(Records contained in a dataset)

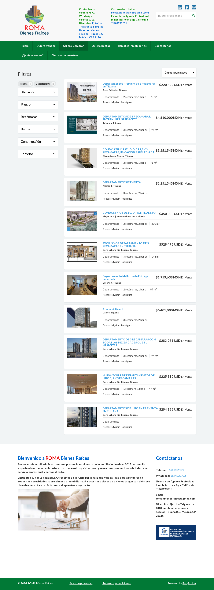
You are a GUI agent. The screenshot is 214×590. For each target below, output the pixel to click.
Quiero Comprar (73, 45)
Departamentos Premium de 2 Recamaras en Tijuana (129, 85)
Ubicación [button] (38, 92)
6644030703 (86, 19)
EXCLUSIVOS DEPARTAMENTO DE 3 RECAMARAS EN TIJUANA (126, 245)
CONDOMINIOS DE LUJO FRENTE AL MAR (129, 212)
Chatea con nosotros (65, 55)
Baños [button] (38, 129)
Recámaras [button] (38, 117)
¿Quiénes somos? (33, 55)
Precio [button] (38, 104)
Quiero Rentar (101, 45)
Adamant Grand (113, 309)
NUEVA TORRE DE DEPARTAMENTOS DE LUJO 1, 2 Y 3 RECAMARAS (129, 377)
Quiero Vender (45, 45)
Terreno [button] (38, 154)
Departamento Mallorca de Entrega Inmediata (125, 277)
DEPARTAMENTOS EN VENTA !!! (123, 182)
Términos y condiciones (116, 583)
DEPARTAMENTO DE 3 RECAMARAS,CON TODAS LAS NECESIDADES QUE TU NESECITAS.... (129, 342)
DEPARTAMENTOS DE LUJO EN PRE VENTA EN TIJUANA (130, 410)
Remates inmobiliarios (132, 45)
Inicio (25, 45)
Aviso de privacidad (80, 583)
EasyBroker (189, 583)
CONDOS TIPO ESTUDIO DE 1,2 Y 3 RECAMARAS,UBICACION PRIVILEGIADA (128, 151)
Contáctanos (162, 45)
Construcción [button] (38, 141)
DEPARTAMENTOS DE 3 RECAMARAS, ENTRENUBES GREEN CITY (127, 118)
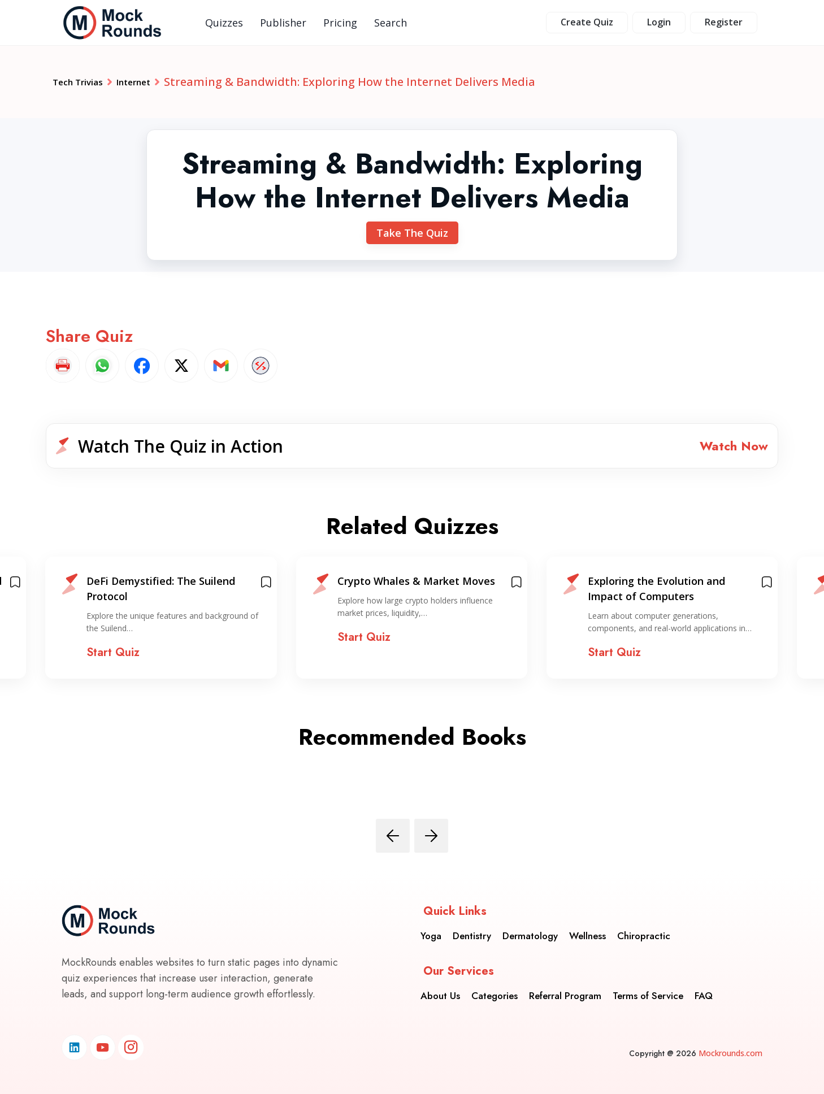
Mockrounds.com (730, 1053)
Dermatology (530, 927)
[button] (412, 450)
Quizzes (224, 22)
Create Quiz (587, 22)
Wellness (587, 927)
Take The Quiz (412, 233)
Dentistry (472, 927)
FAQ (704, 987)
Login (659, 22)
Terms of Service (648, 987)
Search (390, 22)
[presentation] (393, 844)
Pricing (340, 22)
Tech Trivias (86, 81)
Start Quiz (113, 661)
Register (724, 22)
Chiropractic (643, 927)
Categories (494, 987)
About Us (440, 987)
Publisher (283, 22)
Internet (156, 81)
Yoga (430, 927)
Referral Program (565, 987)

Exercise details >> Copy each line above that contains the string "button", matching letter case exactly.

Exercise solution >>
Ubicación [button] (38, 92)
Baños [button] (38, 129)
Recámaras [button] (38, 117)
Precio [button] (38, 104)
Terreno [button] (38, 154)
Construcción [button] (38, 141)
[button] (412, 450)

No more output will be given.